_ASSIGNMENT_. The result should be an exact copy of the entries below, free of pictures.

_Source records_.
+++

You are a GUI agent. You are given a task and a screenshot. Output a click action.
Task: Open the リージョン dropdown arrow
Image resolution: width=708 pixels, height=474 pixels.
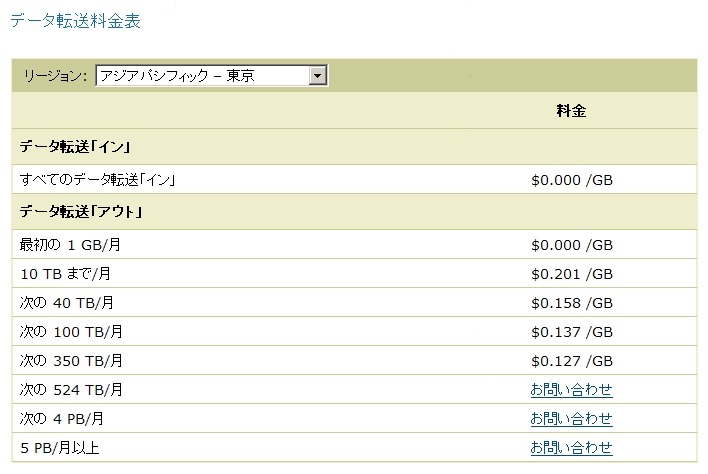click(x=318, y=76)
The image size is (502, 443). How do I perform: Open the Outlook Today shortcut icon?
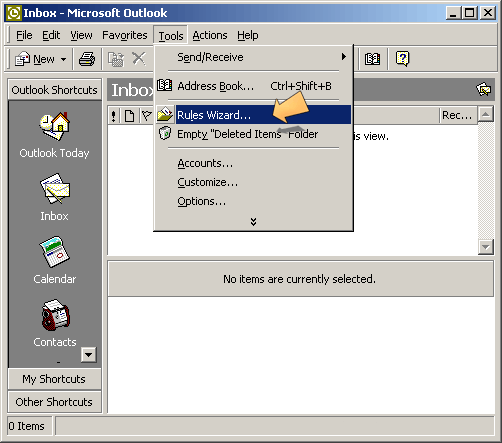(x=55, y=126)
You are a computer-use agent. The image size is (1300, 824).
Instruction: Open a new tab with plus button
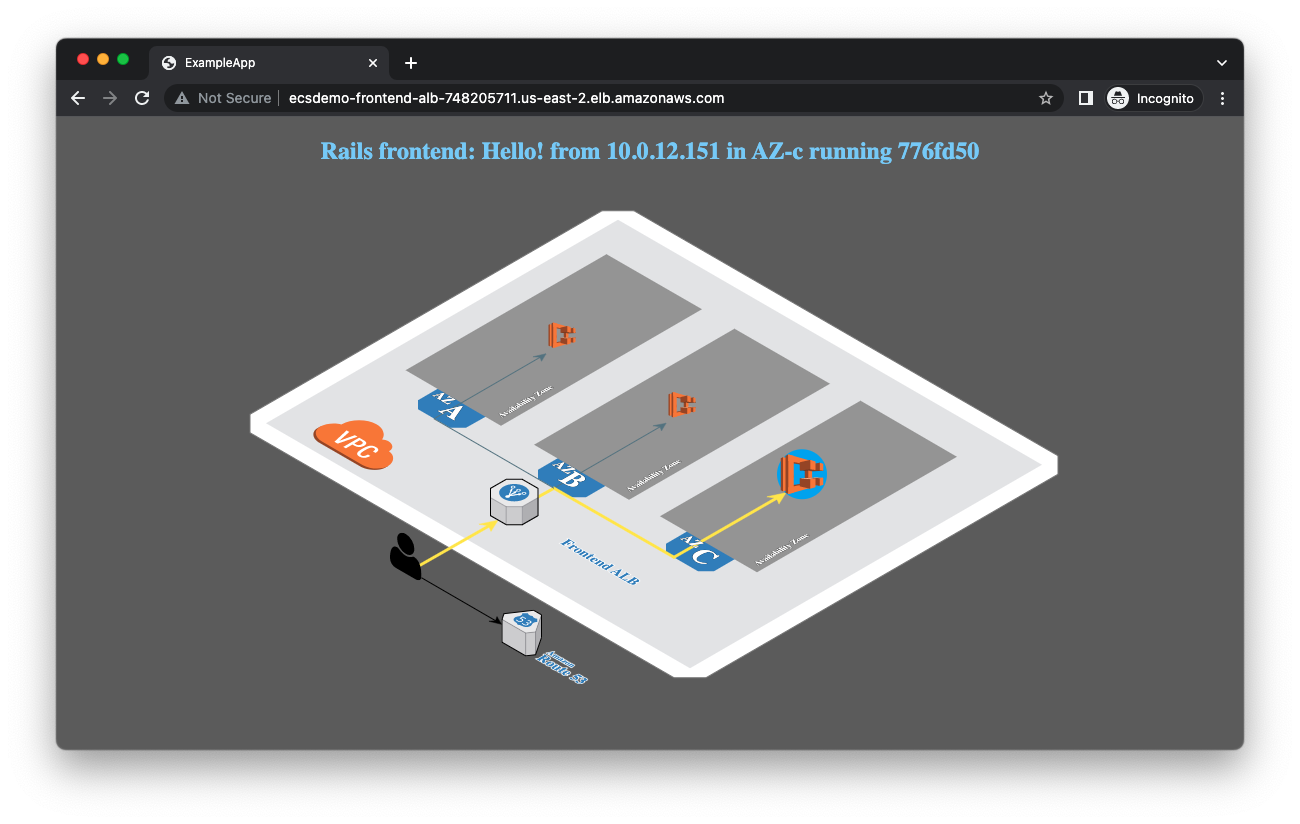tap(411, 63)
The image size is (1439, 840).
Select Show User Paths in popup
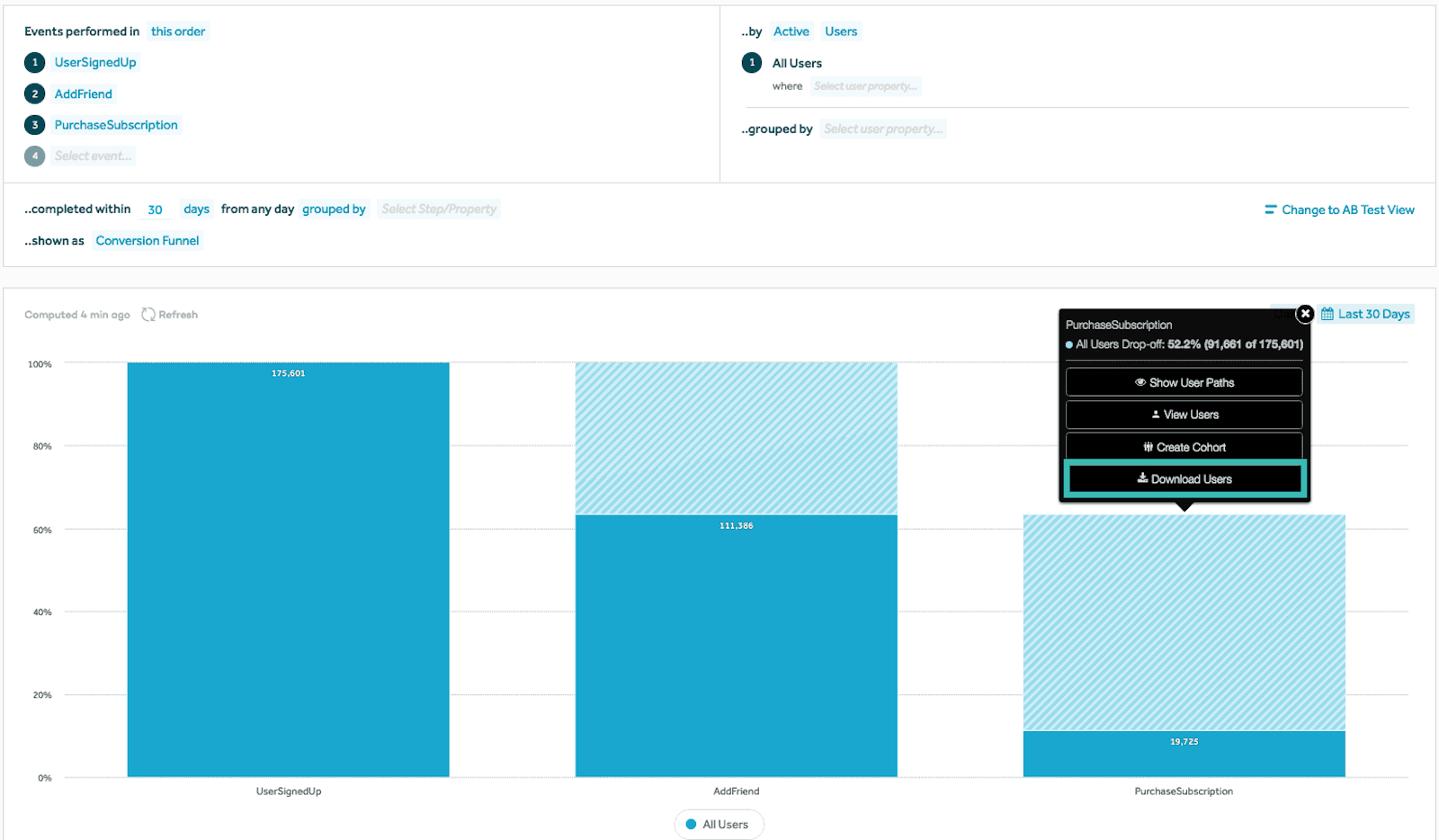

+++

_TASK SOLUTION_.
You are a GUI agent. You are given a task and a screenshot. Output a click action.
Task: Open the リージョン dropdown arrow
Image resolution: width=708 pixels, height=474 pixels.
click(x=318, y=76)
The image size is (502, 443). How do I perform: Open the Outlook Today shortcut icon?
(x=55, y=126)
You are a computer-use agent. The image size is (1300, 824).
Instruction: Open a new tab with plus button
tap(411, 63)
The image size is (1439, 840).
Select Show User Paths in popup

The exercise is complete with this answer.